== Data excerpts ==

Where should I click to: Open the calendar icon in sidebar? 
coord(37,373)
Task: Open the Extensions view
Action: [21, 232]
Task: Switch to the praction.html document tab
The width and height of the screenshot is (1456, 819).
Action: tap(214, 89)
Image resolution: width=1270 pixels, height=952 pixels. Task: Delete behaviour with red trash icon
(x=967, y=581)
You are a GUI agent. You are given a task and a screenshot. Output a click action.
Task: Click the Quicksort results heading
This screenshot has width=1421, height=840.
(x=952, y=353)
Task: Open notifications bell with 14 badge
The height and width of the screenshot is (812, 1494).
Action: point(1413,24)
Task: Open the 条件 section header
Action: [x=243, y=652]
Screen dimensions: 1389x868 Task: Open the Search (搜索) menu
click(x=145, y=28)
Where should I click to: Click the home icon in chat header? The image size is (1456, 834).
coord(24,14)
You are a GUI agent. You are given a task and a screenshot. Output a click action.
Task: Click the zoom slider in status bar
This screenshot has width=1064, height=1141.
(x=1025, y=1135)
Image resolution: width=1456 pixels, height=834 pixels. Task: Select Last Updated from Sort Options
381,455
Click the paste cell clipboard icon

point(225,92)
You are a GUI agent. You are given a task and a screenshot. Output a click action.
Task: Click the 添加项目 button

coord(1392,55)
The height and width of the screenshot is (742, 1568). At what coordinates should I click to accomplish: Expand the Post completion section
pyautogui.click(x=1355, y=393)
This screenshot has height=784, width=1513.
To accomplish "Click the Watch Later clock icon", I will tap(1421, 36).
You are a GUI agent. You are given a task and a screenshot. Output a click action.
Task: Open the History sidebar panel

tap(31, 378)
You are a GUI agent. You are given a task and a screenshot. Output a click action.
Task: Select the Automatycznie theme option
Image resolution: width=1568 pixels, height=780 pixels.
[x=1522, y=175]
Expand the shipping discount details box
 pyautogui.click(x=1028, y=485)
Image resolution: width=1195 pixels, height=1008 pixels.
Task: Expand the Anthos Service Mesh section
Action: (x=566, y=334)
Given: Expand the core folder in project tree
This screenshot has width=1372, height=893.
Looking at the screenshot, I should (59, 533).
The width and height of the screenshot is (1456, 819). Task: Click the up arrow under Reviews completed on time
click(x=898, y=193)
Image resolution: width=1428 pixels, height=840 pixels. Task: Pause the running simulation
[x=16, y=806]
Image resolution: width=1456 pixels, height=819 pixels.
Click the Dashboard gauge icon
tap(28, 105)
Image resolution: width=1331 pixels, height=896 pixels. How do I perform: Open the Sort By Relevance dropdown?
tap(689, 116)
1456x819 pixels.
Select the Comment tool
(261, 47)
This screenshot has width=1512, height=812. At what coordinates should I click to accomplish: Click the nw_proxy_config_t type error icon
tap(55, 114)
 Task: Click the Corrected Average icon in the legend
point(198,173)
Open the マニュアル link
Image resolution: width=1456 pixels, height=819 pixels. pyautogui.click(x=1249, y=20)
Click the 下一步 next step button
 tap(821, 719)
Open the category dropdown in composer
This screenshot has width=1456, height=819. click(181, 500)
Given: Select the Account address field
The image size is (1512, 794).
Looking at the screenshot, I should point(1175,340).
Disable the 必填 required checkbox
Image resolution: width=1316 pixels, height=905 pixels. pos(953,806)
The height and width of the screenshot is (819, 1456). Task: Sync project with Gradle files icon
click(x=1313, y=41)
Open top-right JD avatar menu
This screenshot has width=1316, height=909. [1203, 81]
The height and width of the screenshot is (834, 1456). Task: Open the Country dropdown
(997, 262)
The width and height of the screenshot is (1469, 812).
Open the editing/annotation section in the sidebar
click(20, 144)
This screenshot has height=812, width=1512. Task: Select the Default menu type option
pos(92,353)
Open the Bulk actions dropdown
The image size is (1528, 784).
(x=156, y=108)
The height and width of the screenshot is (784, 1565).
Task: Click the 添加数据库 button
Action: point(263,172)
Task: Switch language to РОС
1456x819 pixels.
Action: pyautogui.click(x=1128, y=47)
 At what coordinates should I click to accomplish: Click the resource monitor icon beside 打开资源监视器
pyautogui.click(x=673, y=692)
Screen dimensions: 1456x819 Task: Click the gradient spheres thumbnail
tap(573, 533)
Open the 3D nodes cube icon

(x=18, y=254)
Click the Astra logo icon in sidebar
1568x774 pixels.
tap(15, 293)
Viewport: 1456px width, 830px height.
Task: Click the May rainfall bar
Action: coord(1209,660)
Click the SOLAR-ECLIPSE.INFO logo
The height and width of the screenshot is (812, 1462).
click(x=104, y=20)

== Action item ==
Pull every line containing "logo" out of the data above.

== Response to this task ==
Click the Astra logo icon in sidebar
Click the SOLAR-ECLIPSE.INFO logo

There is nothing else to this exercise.